THE ATTIC

HANSOM CAB
James C. Parmelee 1855-1931
William Samuel, Samuel, Samuel, Ezra, Nathaniel, Nathaniel, John, John
Alice (Maury) Parmelee (1866-1940) and her driver could be seen on the streets of Washington, D.C., about 1920. She and a few other women in the nation's capital owned their own hansom cabs for personal transportation because they found them easier to board.

The Eugene (Ore.) Guard of April, 13, 1926, was one of many nationwide that published a photo of her getting into her cab, Washington's last, with the caption: "Mrs. James Parmelee, prominent society leader, is up in arms over a recent Washington ordinance barring horse-drawn vehicles from certain streets, including the street she lives on." Law or no law, Alice vowed to continue to use her cab, saying "If necessary, I'll drive as near my destination as possible and walk the rest of the way."

Though not a part of the official Smithsonian Collection, her cab has been on display at the museum -- I don't know if it currently is. The photos at right and below are from the Library of Congress, Prints and Photographs Division.

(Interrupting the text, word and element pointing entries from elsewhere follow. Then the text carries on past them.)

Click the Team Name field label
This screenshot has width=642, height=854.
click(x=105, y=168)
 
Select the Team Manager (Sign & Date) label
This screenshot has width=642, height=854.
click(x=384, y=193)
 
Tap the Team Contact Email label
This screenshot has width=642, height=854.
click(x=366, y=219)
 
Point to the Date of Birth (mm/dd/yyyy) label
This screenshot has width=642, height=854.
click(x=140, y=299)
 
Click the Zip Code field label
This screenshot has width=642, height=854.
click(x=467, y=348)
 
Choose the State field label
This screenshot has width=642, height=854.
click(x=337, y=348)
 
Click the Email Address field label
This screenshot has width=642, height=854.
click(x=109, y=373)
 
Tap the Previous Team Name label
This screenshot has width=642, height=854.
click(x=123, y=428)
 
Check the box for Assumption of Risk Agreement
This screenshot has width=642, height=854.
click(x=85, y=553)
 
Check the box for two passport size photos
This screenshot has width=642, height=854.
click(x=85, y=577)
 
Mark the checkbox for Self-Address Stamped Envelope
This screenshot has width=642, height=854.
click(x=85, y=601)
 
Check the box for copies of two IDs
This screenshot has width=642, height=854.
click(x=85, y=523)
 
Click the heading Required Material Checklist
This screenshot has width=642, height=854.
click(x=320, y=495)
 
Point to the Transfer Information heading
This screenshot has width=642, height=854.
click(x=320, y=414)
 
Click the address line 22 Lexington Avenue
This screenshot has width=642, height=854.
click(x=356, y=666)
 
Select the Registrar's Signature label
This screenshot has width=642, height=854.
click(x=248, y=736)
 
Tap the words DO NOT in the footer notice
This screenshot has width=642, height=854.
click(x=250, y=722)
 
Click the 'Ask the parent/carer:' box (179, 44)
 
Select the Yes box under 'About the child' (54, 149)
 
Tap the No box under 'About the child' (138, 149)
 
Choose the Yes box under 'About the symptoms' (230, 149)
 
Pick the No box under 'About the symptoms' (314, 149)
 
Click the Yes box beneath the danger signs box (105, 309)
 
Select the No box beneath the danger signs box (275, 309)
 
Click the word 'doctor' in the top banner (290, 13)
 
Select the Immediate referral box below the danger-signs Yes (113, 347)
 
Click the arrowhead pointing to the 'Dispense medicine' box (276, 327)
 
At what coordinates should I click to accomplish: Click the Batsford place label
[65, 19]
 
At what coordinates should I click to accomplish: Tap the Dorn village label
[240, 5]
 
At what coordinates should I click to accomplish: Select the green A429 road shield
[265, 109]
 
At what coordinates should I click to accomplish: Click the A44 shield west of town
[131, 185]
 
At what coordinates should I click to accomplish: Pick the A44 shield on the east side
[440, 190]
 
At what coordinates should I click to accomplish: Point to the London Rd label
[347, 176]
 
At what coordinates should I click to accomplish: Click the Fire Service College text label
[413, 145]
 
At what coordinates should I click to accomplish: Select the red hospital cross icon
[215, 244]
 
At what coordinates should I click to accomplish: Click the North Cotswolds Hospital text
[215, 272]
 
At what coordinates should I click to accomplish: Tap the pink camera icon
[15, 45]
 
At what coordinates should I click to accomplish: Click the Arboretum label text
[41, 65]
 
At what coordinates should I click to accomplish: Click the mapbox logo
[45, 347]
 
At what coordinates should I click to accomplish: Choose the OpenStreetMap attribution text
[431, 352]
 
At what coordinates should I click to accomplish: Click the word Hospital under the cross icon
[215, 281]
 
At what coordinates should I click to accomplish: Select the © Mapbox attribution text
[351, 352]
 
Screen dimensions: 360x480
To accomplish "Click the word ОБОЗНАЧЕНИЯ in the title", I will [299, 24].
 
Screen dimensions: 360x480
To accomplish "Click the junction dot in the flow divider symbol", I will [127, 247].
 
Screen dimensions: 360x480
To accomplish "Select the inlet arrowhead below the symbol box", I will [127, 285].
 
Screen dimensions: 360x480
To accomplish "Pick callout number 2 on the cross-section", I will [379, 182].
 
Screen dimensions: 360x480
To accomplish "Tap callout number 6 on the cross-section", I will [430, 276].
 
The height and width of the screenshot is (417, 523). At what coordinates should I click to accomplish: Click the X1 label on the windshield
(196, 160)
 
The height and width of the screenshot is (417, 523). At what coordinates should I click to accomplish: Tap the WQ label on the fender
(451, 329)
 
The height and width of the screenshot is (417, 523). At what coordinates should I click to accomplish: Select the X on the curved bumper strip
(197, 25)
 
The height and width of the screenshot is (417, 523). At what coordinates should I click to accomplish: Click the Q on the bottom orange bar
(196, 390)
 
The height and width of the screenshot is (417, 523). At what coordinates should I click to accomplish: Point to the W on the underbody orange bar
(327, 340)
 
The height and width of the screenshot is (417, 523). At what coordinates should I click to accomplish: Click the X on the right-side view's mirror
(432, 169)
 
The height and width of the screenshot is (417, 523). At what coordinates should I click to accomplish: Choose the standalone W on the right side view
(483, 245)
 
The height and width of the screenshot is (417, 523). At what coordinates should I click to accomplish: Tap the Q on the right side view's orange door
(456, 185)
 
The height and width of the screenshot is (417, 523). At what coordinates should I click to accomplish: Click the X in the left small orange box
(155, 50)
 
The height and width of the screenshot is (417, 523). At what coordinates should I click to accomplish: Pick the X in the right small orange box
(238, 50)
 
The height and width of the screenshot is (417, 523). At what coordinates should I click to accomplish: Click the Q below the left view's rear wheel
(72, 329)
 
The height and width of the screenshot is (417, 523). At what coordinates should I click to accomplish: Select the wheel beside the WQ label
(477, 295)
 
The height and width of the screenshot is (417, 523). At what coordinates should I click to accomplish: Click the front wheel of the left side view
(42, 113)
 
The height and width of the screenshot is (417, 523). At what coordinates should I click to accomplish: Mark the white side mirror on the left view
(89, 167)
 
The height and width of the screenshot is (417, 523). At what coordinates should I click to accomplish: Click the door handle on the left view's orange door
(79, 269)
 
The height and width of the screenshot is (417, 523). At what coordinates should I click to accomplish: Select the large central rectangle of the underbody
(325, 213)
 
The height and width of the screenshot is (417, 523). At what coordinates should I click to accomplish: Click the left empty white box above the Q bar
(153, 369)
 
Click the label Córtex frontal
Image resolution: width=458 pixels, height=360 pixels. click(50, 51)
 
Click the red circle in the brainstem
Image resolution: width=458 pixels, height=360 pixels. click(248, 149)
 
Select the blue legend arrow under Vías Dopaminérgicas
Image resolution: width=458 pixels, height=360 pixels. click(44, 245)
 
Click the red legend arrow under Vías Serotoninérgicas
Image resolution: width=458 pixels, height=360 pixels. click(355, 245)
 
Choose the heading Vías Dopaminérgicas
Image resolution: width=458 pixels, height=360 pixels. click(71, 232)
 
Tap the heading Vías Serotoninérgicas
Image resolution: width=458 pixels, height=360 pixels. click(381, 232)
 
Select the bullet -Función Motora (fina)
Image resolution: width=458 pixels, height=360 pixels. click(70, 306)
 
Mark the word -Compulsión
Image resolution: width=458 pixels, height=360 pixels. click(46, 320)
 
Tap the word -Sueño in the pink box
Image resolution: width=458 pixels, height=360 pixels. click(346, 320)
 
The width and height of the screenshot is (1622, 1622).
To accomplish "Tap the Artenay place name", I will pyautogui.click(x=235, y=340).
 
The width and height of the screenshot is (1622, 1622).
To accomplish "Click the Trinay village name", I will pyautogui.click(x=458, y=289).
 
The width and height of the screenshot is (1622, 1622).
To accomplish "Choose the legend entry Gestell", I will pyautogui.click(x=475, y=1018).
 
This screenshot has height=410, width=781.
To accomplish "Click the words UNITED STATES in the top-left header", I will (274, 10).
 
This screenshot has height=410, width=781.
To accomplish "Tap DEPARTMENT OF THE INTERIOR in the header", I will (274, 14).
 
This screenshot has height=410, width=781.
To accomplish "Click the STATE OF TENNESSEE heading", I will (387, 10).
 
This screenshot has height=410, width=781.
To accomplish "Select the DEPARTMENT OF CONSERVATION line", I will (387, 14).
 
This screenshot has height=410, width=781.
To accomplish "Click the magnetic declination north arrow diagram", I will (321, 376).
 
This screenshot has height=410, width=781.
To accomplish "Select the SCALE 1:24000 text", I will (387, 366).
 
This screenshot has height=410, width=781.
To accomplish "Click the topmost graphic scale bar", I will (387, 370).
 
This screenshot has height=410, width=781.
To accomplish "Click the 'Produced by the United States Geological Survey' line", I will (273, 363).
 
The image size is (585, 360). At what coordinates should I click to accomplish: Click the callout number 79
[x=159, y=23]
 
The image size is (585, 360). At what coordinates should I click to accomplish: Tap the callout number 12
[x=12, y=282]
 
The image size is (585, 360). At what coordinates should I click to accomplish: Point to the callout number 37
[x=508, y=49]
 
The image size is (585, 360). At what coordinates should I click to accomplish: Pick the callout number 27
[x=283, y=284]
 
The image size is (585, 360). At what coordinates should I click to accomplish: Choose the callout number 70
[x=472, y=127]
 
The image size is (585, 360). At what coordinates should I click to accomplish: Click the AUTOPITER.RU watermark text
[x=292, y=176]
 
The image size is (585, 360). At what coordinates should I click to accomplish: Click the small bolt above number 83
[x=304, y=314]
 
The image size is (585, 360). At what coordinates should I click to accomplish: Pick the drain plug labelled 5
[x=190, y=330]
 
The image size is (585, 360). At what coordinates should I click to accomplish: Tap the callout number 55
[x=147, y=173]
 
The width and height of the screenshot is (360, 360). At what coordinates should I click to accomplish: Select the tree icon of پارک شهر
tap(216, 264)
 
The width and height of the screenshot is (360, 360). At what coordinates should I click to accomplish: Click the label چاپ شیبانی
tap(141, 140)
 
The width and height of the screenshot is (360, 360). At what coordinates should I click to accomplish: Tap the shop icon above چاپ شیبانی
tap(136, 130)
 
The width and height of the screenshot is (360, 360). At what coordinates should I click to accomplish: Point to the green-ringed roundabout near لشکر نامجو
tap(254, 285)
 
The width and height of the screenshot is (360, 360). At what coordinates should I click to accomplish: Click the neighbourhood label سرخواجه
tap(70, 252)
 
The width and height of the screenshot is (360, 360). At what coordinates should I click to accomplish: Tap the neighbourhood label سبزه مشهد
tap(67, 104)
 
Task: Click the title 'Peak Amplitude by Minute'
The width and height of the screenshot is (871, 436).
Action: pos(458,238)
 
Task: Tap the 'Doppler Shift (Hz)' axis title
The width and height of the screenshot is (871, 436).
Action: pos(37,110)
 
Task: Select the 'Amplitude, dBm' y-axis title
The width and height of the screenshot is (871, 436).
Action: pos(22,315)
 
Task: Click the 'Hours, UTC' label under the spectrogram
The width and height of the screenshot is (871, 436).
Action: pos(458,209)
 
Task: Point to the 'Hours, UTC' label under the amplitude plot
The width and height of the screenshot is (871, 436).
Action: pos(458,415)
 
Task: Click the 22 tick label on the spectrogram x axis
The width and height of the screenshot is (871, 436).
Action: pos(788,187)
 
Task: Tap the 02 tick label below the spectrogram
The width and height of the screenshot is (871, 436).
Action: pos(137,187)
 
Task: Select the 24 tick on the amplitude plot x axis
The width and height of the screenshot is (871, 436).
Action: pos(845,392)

Alice's husband, James, worked with W.H. Lawrence and Webb Hayes, son of distant-Parmelee cousin President Rutherford B. Hayes, at Cleveland's National Carbon Co. in the 1880s. James and Myron T. Herrick, the U.S. ambassador to France, built a Superior Avenue granite-and-brick office building near the courts and public buildings in 1893. James became one of the founders of the Cleveland Stock Exchange in 1899 and was its first president.

James and Alice made The Causeway their home in Washington, near the National Cathedral. James and Alice were one of the four principal donors to the cathedral, giving $50,000; one of the four main pillars of the building has "Parmelee" written its base.